## PROVIDED TEXT

┌──

Michael Farris is having a very good time, even if the rest of us aren’t. His tribe – conservative white evangelicals – voted their anointed candidate into office, positioning them to roll back abortion and LGBTQ rights.

And his career’s doing about as well as his crusade for the country’s soul: In January Farris, a longtime Religious Right warhorse, became the new president, CEO and general counsel of Alliance Defending Freedom (ADF), the nation’s largest Religious Right legal group. For an added bo­nus, he’ll do the ADF gig while retaining his role as chairman of the Homeschool Legal Defense Association (HSLDA).

This is a step up for Farris. HSLDA is his creation, and it has significantly advanced the Christian homeschooling movement. But ADF, founded in 1993 by a band of TV and radio preachers and formerly known as the Alliance Defense Fund, is bigger, richer and more famous, and his new position places Farris at the heart of the Religious Right’s growing political clout at a particularly advantageous moment.

ADF’s motivations for hiring him, though, aren’t quite as obvious. The group, based in Scottsdale, Ariz., boasts an 80 percent victory rate for its legal cases. Farris, meanwhile, has litigated a lot of cases, but he also tends to lose them.

He earned what is arguably his one big victory way back in 1986, when he convinced the U.S. Supreme Court to rule in his favor in Witters v. Washington Department of Services for the Blind. (The case concerned a visually impaired Christian college student who applied for aid from Washington state so he could go to a Christian college and study to become a minister. The high court said giving him the aid would not violate the First Amendment.) If ADF wanted a storied legal lion, Farris is a strange choice.

One possibility is that ADF respects Farris’s record as a homeschooling champion and sees him as an asset to its aggressive promotion of “school choice” (vouchers) – an agenda that will likely prosper un­der the Trump administration.

But there’s a wrinkle here. Farris has historically opposed school vouchers in favor of homeschooling. Federal funding ties voucher schools to the state, and this is incompatible with Farris’ vision of a theologically purified America. This doesn’t mean ADF is going to stop litigating voucher cases now that Farris is its president – it just means that school choice probably isn’t the reason they hired him. The second, and far more likely possibility, is that ADF and Farris are focused on a bigger prize: a constitutional convention.

As I first reported for Church & State in an April 2014 story titled “Faux Founders,” Farris has long campaigned for a so-called “convention of the states.” With Mark Meckler, founder of Citizens for Self-Governance, Farris has spent years quietly lobbying state legislators to call for a new Constitutional Convention (sometimes known as a “con-con.”) It’s a lot of work, too. According to Article V of the U.S. Constitution, 34 state legislatures have to call for a Constitutional Convention in order for it to be convened.

└──

## PROVIDED DATA

┌──

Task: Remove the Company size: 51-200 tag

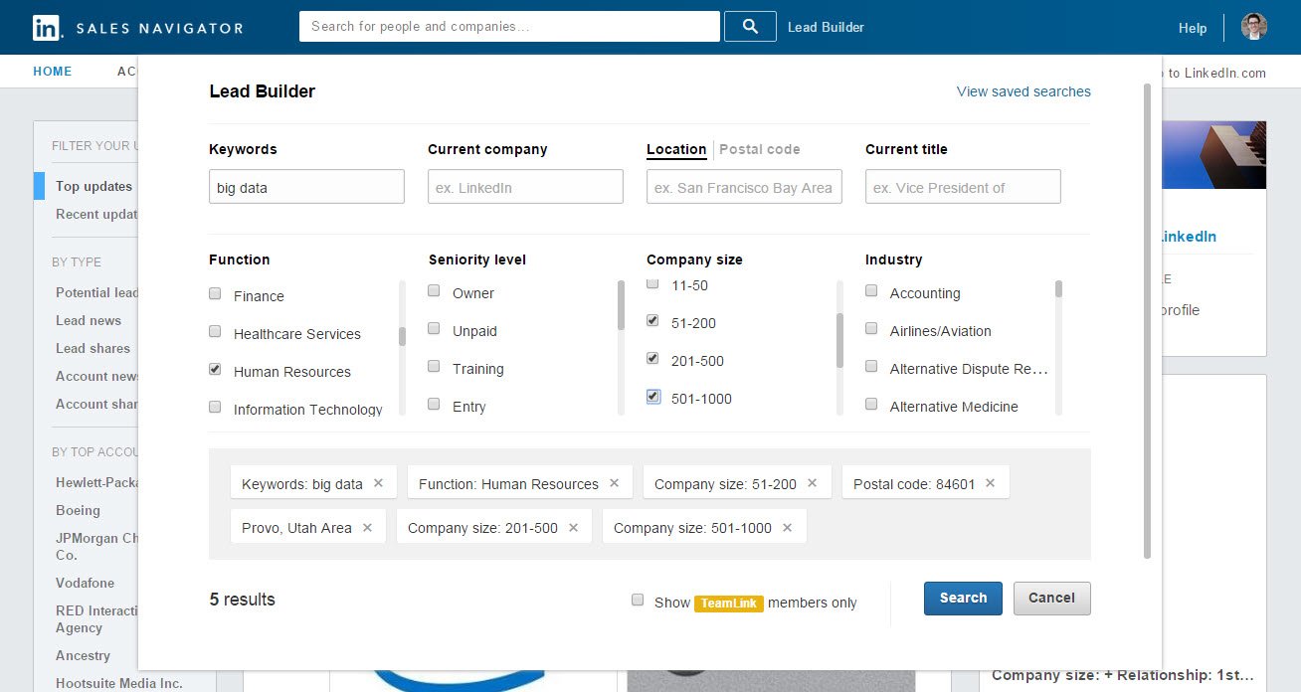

└──

## THE TASKS
A. Please say whether each statement agrees with the article on Michael Farris, answering yes or no and quoting the deciding words from the article: (i) ADF was founded in 1993 and was once called the Alliance Defense Fund; (ii) Farris gave up his chairmanship of HSLDA when he took the ADF job; (iii) under Article V, 34 state legislatures must call for a Constitutional Convention before it can be convened.
B. Translate this sentence from the article on Michael Farris into Spanish: "Farris has historically opposed school vouchers in favor of homeschooling."
C. Carry on the article on Michael Farris from its final sentence.

## RESPONSES TO THE EXERCISE
A.
(i) Yes: "founded in 1993 by a band of TV and radio preachers and formerly known as the Alliance Defense Fund"
(ii) No: "he’ll do the ADF gig while retaining his role as chairman of the Homeschool Legal Defense Association (HSLDA)"
(iii) Yes: "34 state legislatures have to call for a Constitutional Convention in order for it to be convened"

B. Farris se ha opuesto históricamente a los vales escolares en favor de la educación en casa.

C.
In 2014 – what halcyon days – this seemed like another of Farris’s many fringe projects. Specifically, it seem­ed like a new and doomed way to push his beloved “Parental Rights Amendment,” which would make home­schooling a constitutional right. Despite his diligence, and some existing support for the idea within the GOP (40 Republican representatives introduced a parental rights measure in 2009), it’s obviously come to nothing so far.

Now it looks like Farris may just get what he wants. In These Times reported in January that 28 states have now called for a constitutional convention, and this, coupled with Republican gains in state legislatures last November, means that Farris’s big idea may now be just a few states away from becoming reality.

Farris obviously benefits from this, but so does ADF. In theory, socially conservative legislators could propose and pass constitutional amendments that ban same-sex marriage, criminalize abortion and erode the wall of separation between church and state. To you and me, this would be a real-world version of Margaret Atwood’s The Handmaid’s Tale. To the Religious Right, it would be no dystopia at all. It’s what they’ve always wanted.

There are some risks, of course. Once a Constitutional Convention is convened, ADF and its allies in state legislatures can’t control how it would play out. Representatives could pass anything from the Equal Rights Amendment to an amendment banning school vouchers. As Stanford University’s Jack Rackove told me in 2014, “Anything you want to propose is up for consideration. You can’t definitively say whether or not it would be a ‘runaway’ convention.” This is precisely why the late Phyllis Schlafly opposed the idea.

But the Religious Right might not have a better moment to advance its goal of American theocracy. The Democratic Party took a hard hit in November. It controls a minority of state legislature seats, and its forces are almost equally demoralized and disorganized at the federal level. It’s not quite out of time yet, but if it can’t rebuild its infrastructure at the local level and marshal a cogent response to Trump and the ideology that put him in office, opposition forces may  be totally unequipped to prevent a Constitutional Convention from being convened – and ending in disaster.

We confront a political reality where little makes sense. Most pundits and political operatives never believed Trump would ever become president, but here we are, and we are still discerning the extent of the threat he poses to our civil liberties.

Farris is the perfect person to take advantage of a political climate that blurs the line between hyperbole and reality. He’s a visionary, even by fundamentalist standards. HSLDA became an obstreperous grass-roots force under his leadership. Patrick Henry College endures, if plagued by occasional scandal. His parental rights obsession has filtered into mainstream Republican rhetoric.

Now Farris heads a legal behemoth with net assets of $40 million – a powerful perch from which he may lead the most successful assault on the wall of separation yet.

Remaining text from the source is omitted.